In the oral cavity, candidiasis, Kaposi sarcoma, hairy leukoplakia, gingival and periodontal infections, aphthous, herpes simplex stomatitis and xerostomia are the most common manifestations (12). Candidiasis is the most common oral symptom in HIV patients and its prevalence is reported as up to 90% in the AIDS clinical stage (12,20); whereas hairy leukoplakia is considered pathognomonic for HIV (14,15). HSV infection of the oral cavity is seen in nearly all HIV clinical levels and Herpes Labialis is the most common manifestation (21,22). A total of 94% of our patients showed signs and symptoms of oral cavity involvement. In total 6% had oral mucosal lesions, xerostomia was reported in 26% while its prevalence has been previously reported as 7–14% (23,24). This may justify the high rate of dental and periodontal disorders in our study. Gingival erythema was found in 10% of individuals, while its prevalence is 2–6% in developing countries (25). Although several oral cavity manifestations are known to be related to CD4 levels (20,26–29), in our study no significant correlation was found. This may be due to the small study population. A total of 48% of the cases with oral cavity manifestations had CD4 levels over 500/µl whereas 19.0% had CD4 levels below 200/µl.

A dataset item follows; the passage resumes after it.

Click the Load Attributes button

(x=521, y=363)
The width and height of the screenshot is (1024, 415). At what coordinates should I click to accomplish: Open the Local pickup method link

An enlarged cervical lymph node could be considered as the most frequent finding in seropositive patients (9). Reactive follicular hyperplasia is the most common etiology for cervical lymphadenopathy in this population and occurs in 12–45% of such cases (30,31).
Parotid glands are involved in 5–10% of HIV patients (32) which could be the result of benign or malignant processes. A benign lymphoepithelial cyst (BLC) (is a benign characteristic pathology of the parotid glands which is probably the result of ductal metaplasia secondary to intra-parotid lymph node enlargement. It is almost always seen in the initial phase of the disease and is accompanied by generalized lymphadenopathy (3,4,13,33). Forty-four percent of our patients had signs and symptoms of neck and salivary gland disorders. Persistant generalized lymphadenopathy was found in 38% of patients. In general, 48% of cases with neck and salivary gland manifestations had CD4 levels over 500/µl while 26% had CD4 levels below 200/µl.
The otorhinolaryngologic and head and neck manifestations of AIDS are common and widespread. Therefore, otorhinolaryn- gologists should be aware of this condition in order to perform a more effective evaluation and consider the most appropriate treatment for this group of patients.